> [TEXT PASSAGE]
________________________
By Marvin Baker, a new weekly column in The Kenmare News

 

A valuable lesson at Christmas...

Posted 12/17/19 (Tue)

Back in September, my wife and I went to a wedding in Lake Elsinore, Calif. As she was getting ready I told her it was exactly how I remembered it 43 years ago.

Unfortunately, that trip in 1977 wasn’t as joyous as the one we took in September. Numerous indicators suggested we not go and when we got there, situations presented themselves that told us we shouldn’t have been there. 

It was nearly Christmas 1977 and because you couldn’t hardly buy a job, my brother and I concocted this outrageous idea of traveling out to California for the holidays, then finding work there.

We decided we would take my car, a 1970 Ford Torino, a car that looked like it came right out of the projects. We didn’t have any money, so we borrowed $100 from a good friend of our parents, Pearl Cowles, and we were off.

We decided to travel south instead of west because we didn’t want to have to go over the mountains as weather situations can be nasty in the higher elevations. So, we went south. We didn’t get very far into South Dakota and we began to smell anti freeze. A check under the hood showed a leaky hose.

That got repaired and after a near miss with a snow plow near the Nebraska border, everything went well and we drove until Dalhart, Texas. Since we only started with $100, we rented a cheap hotel room. And what do you think was the first thing we saw when we walked in the door? Cockroaches went scurrying for cover when the lights were turned on.

That was our Christmas Eve, watching TV in a cheap hotel room. No gifts, no good meal, no conversation with family, just a bed that was off the floor enough so the cockroaches couldn’t get there.

From there it was west to Winslow, Ariz. It was Christmas Day and it was surprising how many people were moving about that day, which, incidentally, was cold and damp, as I recall. Because it was Christmas, and we were in Arizona, we had a good meal and a traditional shot of tequila. But before leaving town, we had to do the touristy thing and stand on a corner in Winslow, Arizona, from the song “Take It Easy,” made famous by the Eagles.
________________________
> [INFORMATION PROVIDED]
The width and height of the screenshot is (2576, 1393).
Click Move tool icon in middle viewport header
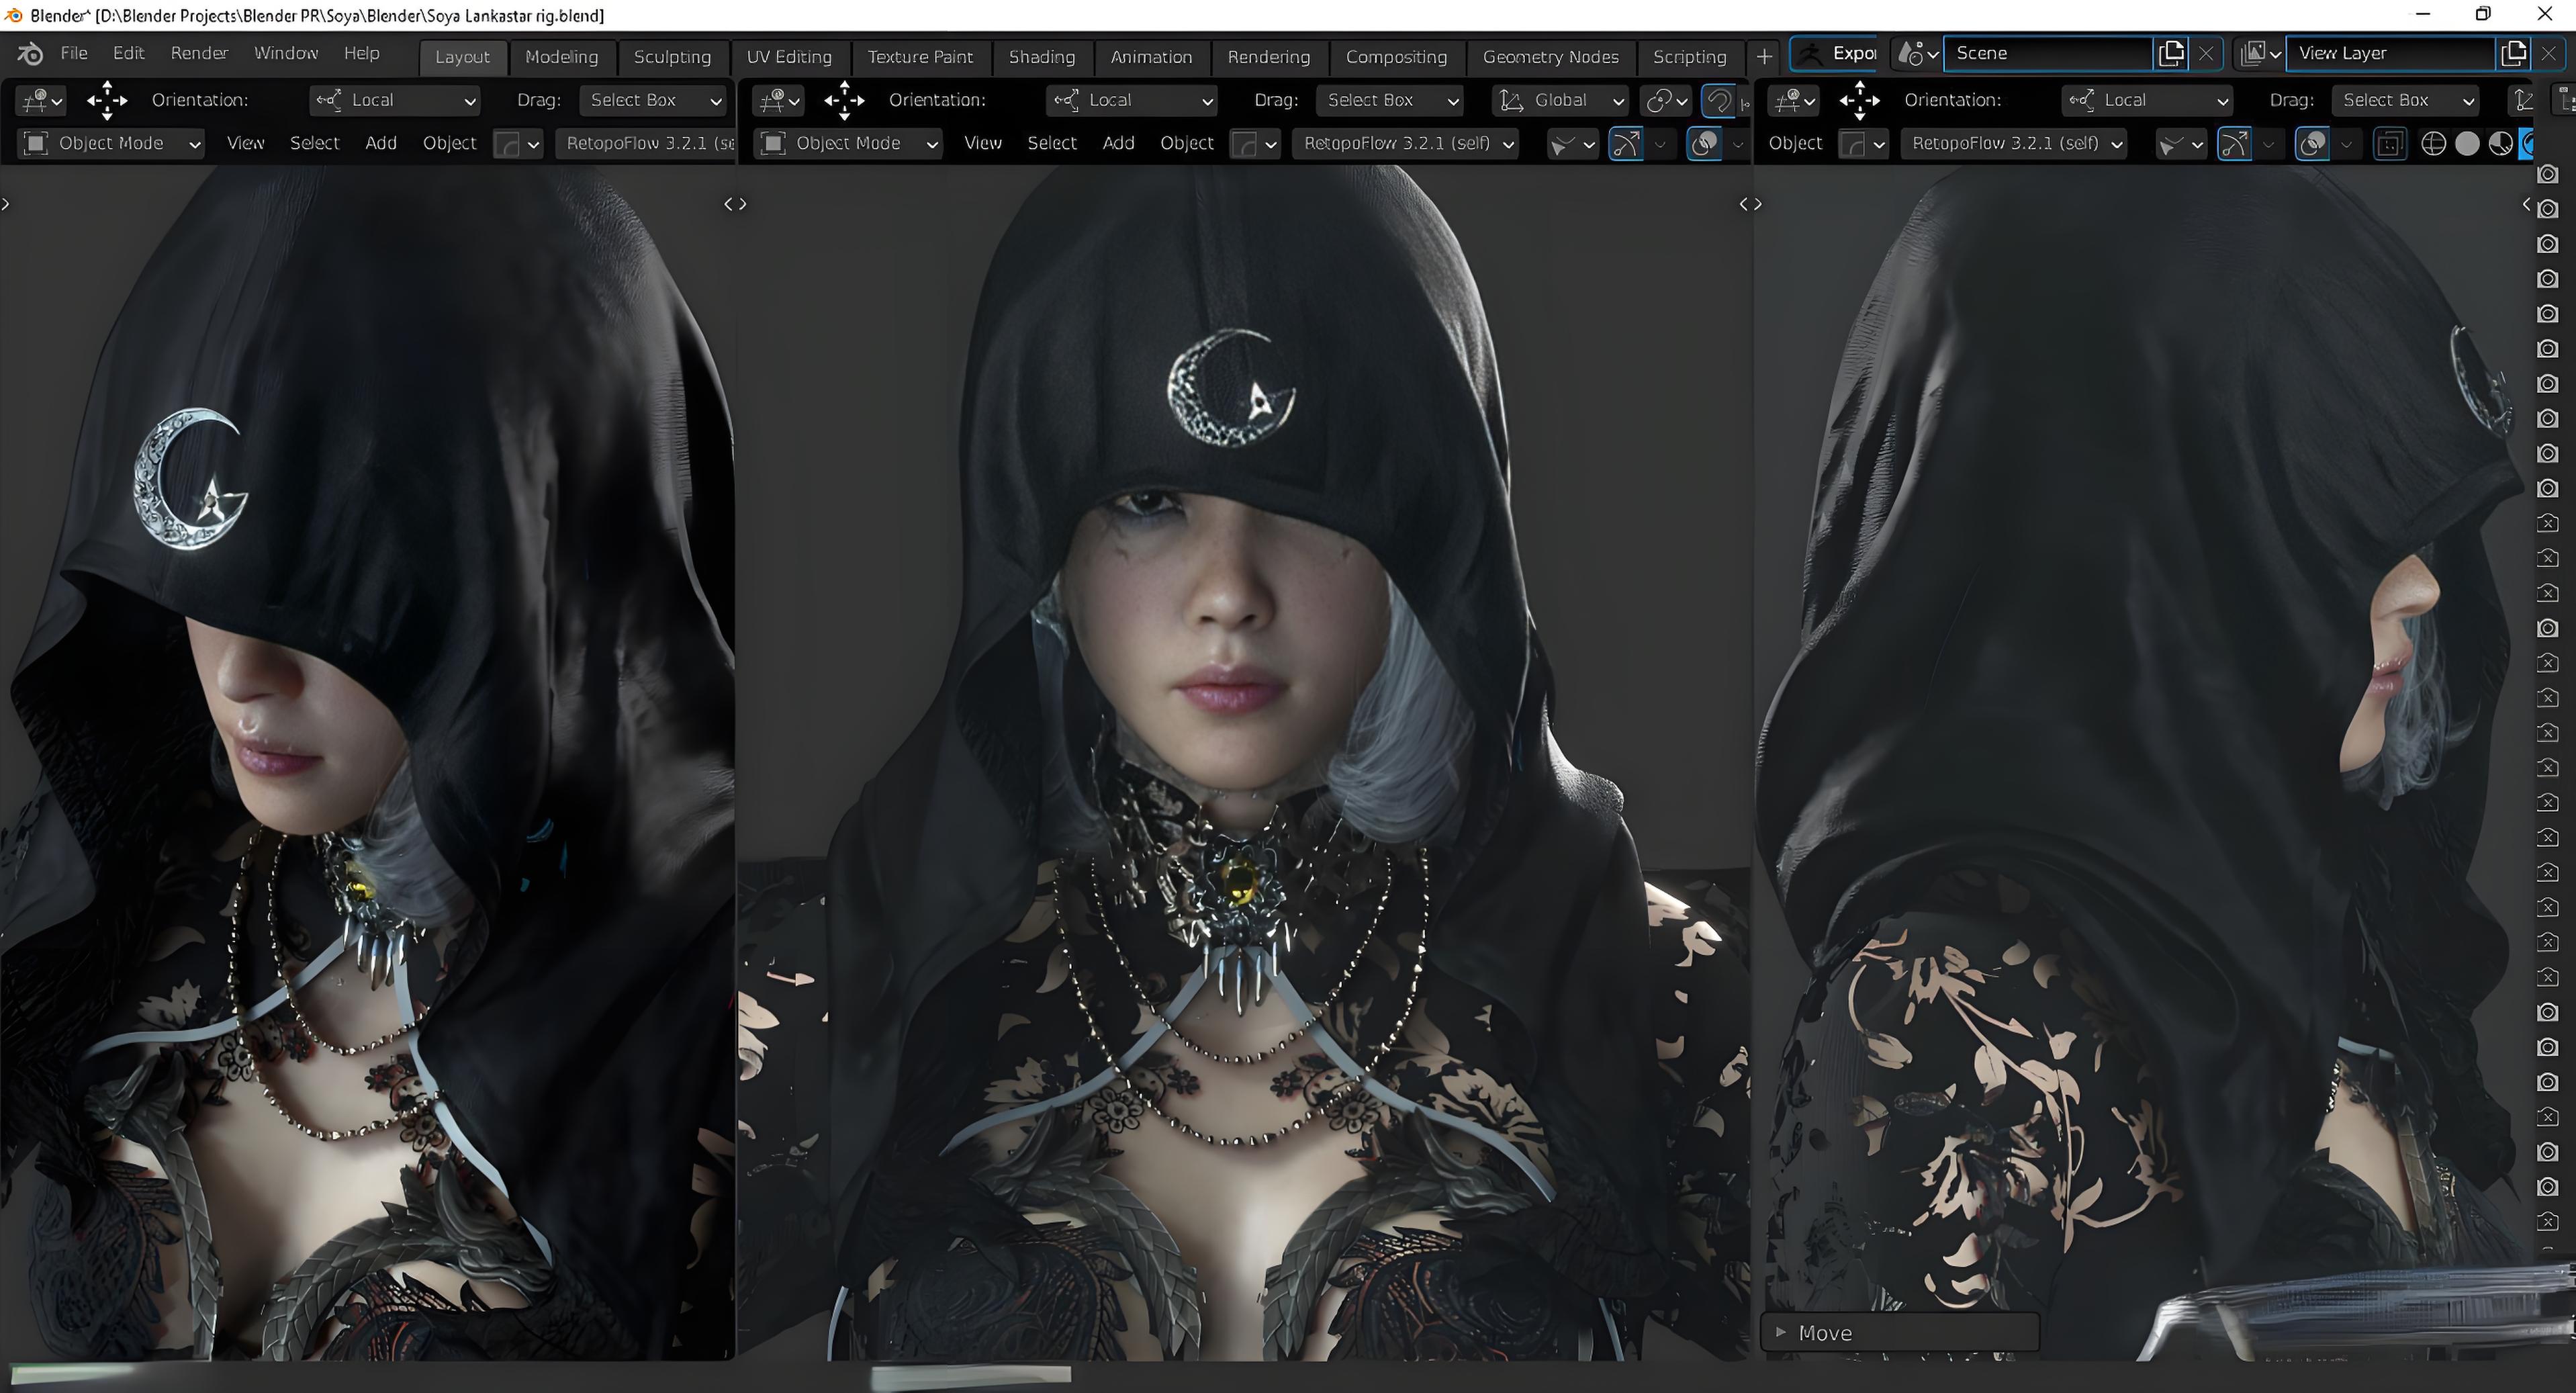point(844,100)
________________________
> [PROBLEM DESCRIPTION] Reproduce the column word for word, starting with "Unfortunately, that trip" and going on through "have been there.".

> [PROBLEM SOLUTION]
Unfortunately, that trip in 1977 wasn’t as joyous as the one we took in September. Numerous indicators suggested we not go and when we got there, situations presented themselves that told us we shouldn’t have been there.